Potential new section
The following would be a potential new section describing the process by which a Council member or board member brings a potential case of a conflict of interest forward (as opposed to a "substantial" conflict as described in Section 2-6). Note that the numbering in the draft Code will be updated in any case.
Sec. 2-6a. Disclosure of a possible interest.
(a) When a Council member or member of a board or commission is aware that he/she has an interest in a matter before the body, board, commission, corporation or committee of which the officer is a member, but does not believe that the interest rises to the level of a "substantial" interest as defined in Section 2-3, then the officer is required to follow the subsequent steps:
(b) The officer will file a written report with the City Attorney describing the interest in the matter, along with enough detail to help the City Attorney review whether the interest is substantial.
(c) The City Attorney shall submit a written report to the City Council as soon as possible but not later than seven (7) business days after the receipt of the report from the officer, unless an extension is granted by a majority of other Council or board members. The City Attorney may contact the officer, interview witnesses and examine any documents necessary for the report. Such report shall be comprehensive and explain in detail all facts, findings, and conclusions in support of the City Attorney's opinion as to whether or not this situation represents a substantial interest, as defined in Section 2-3.
(d) If the City Attorney determines that the officer's interest in the matter is substantial, then the City Attorney will submit a written report stating such a conclusion both to the officer and the Council, board, or commission in question, with the direction that the officer should abstain from any discussion or vote on the matter in question.

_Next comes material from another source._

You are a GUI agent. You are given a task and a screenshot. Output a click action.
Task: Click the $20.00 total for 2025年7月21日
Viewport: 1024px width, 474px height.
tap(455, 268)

(e) If the City Attorney determines that the officer's interest in the matter is not substantial, then the City Attorney will submit a written report stating such a conclusion both to the officer and the Council, board, or commission in question. However, if two (2) or more members of the Council, board, or commission wish the Council, board, or commission wish to review the determination by the City Attorney, these members can call for a regular or special meeting to discuss the original report from the officer, the written report from the City Attorney, and any other matters related to this matter. If a majority of the Council, board, or commission votes to hold that the officer's interest is indeed substantial, then the officer shall refrain from any discussion or voting on the matter.
(f) If a board or commission votes to hold per Section 2-6a(e) that the officer's interest is substantial, the officer may appeal this ruling to the City Council, where a majority of Council members shall determine the issue. If it is the City Council that votes to hold per Section 2-6a(e) that the officer’s interest is substantial, a majority of Council members shall determine the issue, and there is no appeal.